Task brief:
Format every line of the material below as a JSON list of strings, one string per line, omitting blank lines.

--- Material provided Enclosed Below ---

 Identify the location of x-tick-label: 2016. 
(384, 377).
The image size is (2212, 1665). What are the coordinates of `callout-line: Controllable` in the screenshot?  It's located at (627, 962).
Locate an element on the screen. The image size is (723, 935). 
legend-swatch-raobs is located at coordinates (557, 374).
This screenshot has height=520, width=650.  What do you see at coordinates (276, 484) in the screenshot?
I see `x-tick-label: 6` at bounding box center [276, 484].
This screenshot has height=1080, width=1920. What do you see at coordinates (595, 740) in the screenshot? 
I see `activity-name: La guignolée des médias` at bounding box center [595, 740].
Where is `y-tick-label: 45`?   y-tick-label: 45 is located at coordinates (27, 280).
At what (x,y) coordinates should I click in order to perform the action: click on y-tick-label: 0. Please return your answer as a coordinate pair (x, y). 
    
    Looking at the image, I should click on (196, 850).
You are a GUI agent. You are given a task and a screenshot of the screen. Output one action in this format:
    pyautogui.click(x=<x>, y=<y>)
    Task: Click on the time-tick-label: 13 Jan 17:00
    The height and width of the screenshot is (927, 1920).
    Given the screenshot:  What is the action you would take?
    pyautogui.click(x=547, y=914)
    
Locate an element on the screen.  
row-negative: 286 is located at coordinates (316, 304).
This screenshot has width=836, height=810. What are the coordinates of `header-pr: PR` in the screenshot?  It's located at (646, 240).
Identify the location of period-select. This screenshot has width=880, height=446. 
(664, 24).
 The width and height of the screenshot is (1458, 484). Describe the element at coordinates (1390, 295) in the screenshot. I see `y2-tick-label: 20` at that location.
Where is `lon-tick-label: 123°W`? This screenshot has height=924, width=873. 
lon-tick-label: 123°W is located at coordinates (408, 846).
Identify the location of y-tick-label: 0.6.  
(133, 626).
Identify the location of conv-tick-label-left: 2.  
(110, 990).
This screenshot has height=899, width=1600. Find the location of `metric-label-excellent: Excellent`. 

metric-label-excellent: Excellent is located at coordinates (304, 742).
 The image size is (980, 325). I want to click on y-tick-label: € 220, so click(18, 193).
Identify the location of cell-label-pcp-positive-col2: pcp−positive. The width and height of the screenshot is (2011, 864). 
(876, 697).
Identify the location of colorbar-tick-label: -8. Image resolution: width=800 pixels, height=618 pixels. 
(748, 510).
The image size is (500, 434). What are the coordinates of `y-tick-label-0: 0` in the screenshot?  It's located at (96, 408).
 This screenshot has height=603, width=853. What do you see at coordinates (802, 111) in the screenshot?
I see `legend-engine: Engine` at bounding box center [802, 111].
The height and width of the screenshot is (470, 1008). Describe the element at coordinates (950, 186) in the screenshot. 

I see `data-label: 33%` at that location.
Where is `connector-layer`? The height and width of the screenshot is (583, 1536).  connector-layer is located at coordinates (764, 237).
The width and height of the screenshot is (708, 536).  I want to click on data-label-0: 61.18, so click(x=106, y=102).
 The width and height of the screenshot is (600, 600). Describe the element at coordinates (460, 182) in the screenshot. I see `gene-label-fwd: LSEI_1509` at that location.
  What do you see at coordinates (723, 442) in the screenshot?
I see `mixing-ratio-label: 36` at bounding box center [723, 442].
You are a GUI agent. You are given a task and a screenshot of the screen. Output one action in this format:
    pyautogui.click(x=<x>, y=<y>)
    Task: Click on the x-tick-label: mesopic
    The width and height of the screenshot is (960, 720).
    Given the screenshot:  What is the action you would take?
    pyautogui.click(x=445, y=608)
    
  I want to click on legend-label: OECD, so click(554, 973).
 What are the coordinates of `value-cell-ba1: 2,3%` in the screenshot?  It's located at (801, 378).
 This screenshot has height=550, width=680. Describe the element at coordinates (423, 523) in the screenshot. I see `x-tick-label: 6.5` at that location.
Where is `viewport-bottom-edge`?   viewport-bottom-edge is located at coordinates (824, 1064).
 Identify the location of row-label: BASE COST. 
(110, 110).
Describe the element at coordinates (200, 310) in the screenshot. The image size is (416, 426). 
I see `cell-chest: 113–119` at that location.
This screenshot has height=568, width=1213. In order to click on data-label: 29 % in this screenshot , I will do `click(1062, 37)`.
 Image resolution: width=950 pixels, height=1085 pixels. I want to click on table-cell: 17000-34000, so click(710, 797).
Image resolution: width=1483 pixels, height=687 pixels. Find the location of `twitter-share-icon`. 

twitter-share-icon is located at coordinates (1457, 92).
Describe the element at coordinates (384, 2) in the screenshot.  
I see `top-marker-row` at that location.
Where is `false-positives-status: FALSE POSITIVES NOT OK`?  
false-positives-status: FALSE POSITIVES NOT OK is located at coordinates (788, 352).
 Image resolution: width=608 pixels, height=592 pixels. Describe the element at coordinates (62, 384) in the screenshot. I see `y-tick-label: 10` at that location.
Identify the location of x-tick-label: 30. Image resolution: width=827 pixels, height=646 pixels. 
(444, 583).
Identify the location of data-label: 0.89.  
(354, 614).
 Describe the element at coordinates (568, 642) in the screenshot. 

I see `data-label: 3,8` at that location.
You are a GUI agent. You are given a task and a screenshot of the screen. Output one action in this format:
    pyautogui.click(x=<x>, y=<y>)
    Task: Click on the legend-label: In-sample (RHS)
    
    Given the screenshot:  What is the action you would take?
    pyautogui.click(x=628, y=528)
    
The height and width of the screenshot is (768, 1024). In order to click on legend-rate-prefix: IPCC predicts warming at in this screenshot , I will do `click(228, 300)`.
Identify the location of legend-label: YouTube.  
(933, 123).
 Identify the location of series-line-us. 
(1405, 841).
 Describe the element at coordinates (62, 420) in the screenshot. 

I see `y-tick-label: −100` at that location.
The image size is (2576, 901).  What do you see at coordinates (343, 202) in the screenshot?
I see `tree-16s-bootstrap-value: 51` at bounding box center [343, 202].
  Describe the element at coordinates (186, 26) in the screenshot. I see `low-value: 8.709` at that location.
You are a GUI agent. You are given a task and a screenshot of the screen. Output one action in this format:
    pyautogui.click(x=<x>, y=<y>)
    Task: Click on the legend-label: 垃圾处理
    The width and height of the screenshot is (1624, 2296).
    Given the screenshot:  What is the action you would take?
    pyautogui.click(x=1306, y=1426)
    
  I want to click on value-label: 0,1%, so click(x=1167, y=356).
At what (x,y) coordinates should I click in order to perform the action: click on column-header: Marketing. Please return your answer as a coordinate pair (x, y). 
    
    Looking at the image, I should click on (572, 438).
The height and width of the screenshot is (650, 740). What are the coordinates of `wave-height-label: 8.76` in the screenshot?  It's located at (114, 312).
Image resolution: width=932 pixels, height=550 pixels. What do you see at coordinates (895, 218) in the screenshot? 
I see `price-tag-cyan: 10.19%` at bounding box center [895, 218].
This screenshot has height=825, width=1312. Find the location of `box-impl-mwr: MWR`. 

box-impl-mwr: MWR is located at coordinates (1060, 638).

--- End of Enclosed Material provided ---

Output for this exercise:
[
  " Identify the location of x-tick-label: 2016. ",
  "(384, 377).",
  "The image size is (2212, 1665). What are the coordinates of `callout-line: Controllable` in the screenshot?  It's located at (627, 962).",
  "Locate an element on the screen. The image size is (723, 935). ",
  "legend-swatch-raobs is located at coordinates (557, 374).",
  "This screenshot has height=520, width=650.  What do you see at coordinates (276, 484) in the screenshot?",
  "I see `x-tick-label: 6` at bounding box center [276, 484].",
  "This screenshot has height=1080, width=1920. What do you see at coordinates (595, 740) in the screenshot? ",
  "I see `activity-name: La guignolée des médias` at bounding box center [595, 740].",
  "Where is `y-tick-label: 45`?   y-tick-label: 45 is located at coordinates (27, 280).",
  "At what (x,y) coordinates should I click in order to perform the action: click on y-tick-label: 0. Please return your answer as a coordinate pair (x, y). ",
  "    Looking at the image, I should click on (196, 850).",
  "You are a GUI agent. You are given a task and a screenshot of the screen. Output one action in this format:",
  "    pyautogui.click(x=<x>, y=<y>)",
  "    Task: Click on the time-tick-label: 13 Jan 17:00",
  "    The height and width of the screenshot is (927, 1920).",
  "    Given the screenshot:  What is the action you would take?",
  "    pyautogui.click(x=547, y=914)",
  "Locate an element on the screen.  ",
  "row-negative: 286 is located at coordinates (316, 304).",
  "This screenshot has width=836, height=810. What are the coordinates of `header-pr: PR` in the screenshot?  It's located at (646, 240).",
  "Identify the location of period-select. This screenshot has width=880, height=446. ",
  "(664, 24).",
  " The width and height of the screenshot is (1458, 484). Describe the element at coordinates (1390, 295) in the screenshot. I see `y2-tick-label: 20` at that location.",
  "Where is `lon-tick-label: 123°W`? This screenshot has height=924, width=873. ",
  "lon-tick-label: 123°W is located at coordinates (408, 846).",
  "Identify the location of y-tick-label: 0.6.  ",
  "(133, 626).",
  "Identify the location of conv-tick-label-left: 2.  ",
  "(110, 990).",
  "This screenshot has height=899, width=1600. Find the location of `metric-label-excellent: Excellent`. ",
  "metric-label-excellent: Excellent is located at coordinates (304, 742).",
  " The image size is (980, 325). I want to click on y-tick-label: € 220, so click(18, 193).",
  "Identify the location of cell-label-pcp-positive-col2: pcp−positive. The width and height of the screenshot is (2011, 864). ",
  "(876, 697).",
  "Identify the location of colorbar-tick-label: -8. Image resolution: width=800 pixels, height=618 pixels. ",
  "(748, 510).",
  "The image size is (500, 434). What are the coordinates of `y-tick-label-0: 0` in the screenshot?  It's located at (96, 408).",
  " This screenshot has height=603, width=853. What do you see at coordinates (802, 111) in the screenshot?",
  "I see `legend-engine: Engine` at bounding box center [802, 111].",
  "The height and width of the screenshot is (470, 1008). Describe the element at coordinates (950, 186) in the screenshot. ",
  "I see `data-label: 33%` at that location.",
  "Where is `connector-layer`? The height and width of the screenshot is (583, 1536).  connector-layer is located at coordinates (764, 237).",
  "The width and height of the screenshot is (708, 536).  I want to click on data-label-0: 61.18, so click(x=106, y=102).",
  " The width and height of the screenshot is (600, 600). Describe the element at coordinates (460, 182) in the screenshot. I see `gene-label-fwd: LSEI_1509` at that location.",
  "  What do you see at coordinates (723, 442) in the screenshot?",
  "I see `mixing-ratio-label: 36` at bounding box center [723, 442].",
  "You are a GUI agent. You are given a task and a screenshot of the screen. Output one action in this format:",
  "    pyautogui.click(x=<x>, y=<y>)",
  "    Task: Click on the x-tick-label: mesopic",
  "    The width and height of the screenshot is (960, 720).",
  "    Given the screenshot:  What is the action you would take?",
  "    pyautogui.click(x=445, y=608)",
  "  I want to click on legend-label: OECD, so click(554, 973).",
  " What are the coordinates of `value-cell-ba1: 2,3%` in the screenshot?  It's located at (801, 378).",
  " This screenshot has height=550, width=680. Describe the element at coordinates (423, 523) in the screenshot. I see `x-tick-label: 6.5` at that location.",
  "Where is `viewport-bottom-edge`?   viewport-bottom-edge is located at coordinates (824, 1064).",
  " Identify the location of row-label: BASE COST. ",
  "(110, 110).",
  "Describe the element at coordinates (200, 310) in the screenshot. The image size is (416, 426). ",
  "I see `cell-chest: 113–119` at that location.",
  "This screenshot has height=568, width=1213. In order to click on data-label: 29 % in this screenshot , I will do `click(1062, 37)`.",
  " Image resolution: width=950 pixels, height=1085 pixels. I want to click on table-cell: 17000-34000, so click(710, 797).",
  "Image resolution: width=1483 pixels, height=687 pixels. Find the location of `twitter-share-icon`. ",
  "twitter-share-icon is located at coordinates (1457, 92).",
  "Describe the element at coordinates (384, 2) in the screenshot.  ",
  "I see `top-marker-row` at that location.",
  "Where is `false-positives-status: FALSE POSITIVES NOT OK`?  ",
  "false-positives-status: FALSE POSITIVES NOT OK is located at coordinates (788, 352).",
  " Image resolution: width=608 pixels, height=592 pixels. Describe the element at coordinates (62, 384) in the screenshot. I see `y-tick-label: 10` at that location.",
  "Identify the location of x-tick-label: 30. Image resolution: width=827 pixels, height=646 pixels. ",
  "(444, 583).",
  "Identify the location of data-label: 0.89.  ",
  "(354, 614).",
  " Describe the element at coordinates (568, 642) in the screenshot. ",
  "I see `data-label: 3,8` at that location.",
  "You are a GUI agent. You are given a task and a screenshot of the screen. Output one action in this format:",
  "    pyautogui.click(x=<x>, y=<y>)",
  "    Task: Click on the legend-label: In-sample (RHS)",
  "    Given the screenshot:  What is the action you would take?",
  "    pyautogui.click(x=628, y=528)",
  "The height and width of the screenshot is (768, 1024). In order to click on legend-rate-prefix: IPCC predicts warming at in this screenshot , I will do `click(228, 300)`.",
  "Identify the location of legend-label: YouTube.  ",
  "(933, 123).",
  " Identify the location of series-line-us. ",
  "(1405, 841).",
  " Describe the element at coordinates (62, 420) in the screenshot. ",
  "I see `y-tick-label: −100` at that location.",
  "The image size is (2576, 901).  What do you see at coordinates (343, 202) in the screenshot?",
  "I see `tree-16s-bootstrap-value: 51` at bounding box center [343, 202].",
  "  Describe the element at coordinates (186, 26) in the screenshot. I see `low-value: 8.709` at that location.",
  "You are a GUI agent. You are given a task and a screenshot of the screen. Output one action in this format:",
  "    pyautogui.click(x=<x>, y=<y>)",
  "    Task: Click on the legend-label: 垃圾处理",
  "    The width and height of the screenshot is (1624, 2296).",
  "    Given the screenshot:  What is the action you would take?",
  "    pyautogui.click(x=1306, y=1426)",
  "  I want to click on value-label: 0,1%, so click(x=1167, y=356).",
  "At what (x,y) coordinates should I click in order to perform the action: click on column-header: Marketing. Please return your answer as a coordinate pair (x, y). ",
  "    Looking at the image, I should click on (572, 438).",
  "The height and width of the screenshot is (650, 740). What are the coordinates of `wave-height-label: 8.76` in the screenshot?  It's located at (114, 312).",
  "Image resolution: width=932 pixels, height=550 pixels. What do you see at coordinates (895, 218) in the screenshot? ",
  "I see `price-tag-cyan: 10.19%` at bounding box center [895, 218].",
  "This screenshot has height=825, width=1312. Find the location of `box-impl-mwr: MWR`. ",
  "box-impl-mwr: MWR is located at coordinates (1060, 638)."
]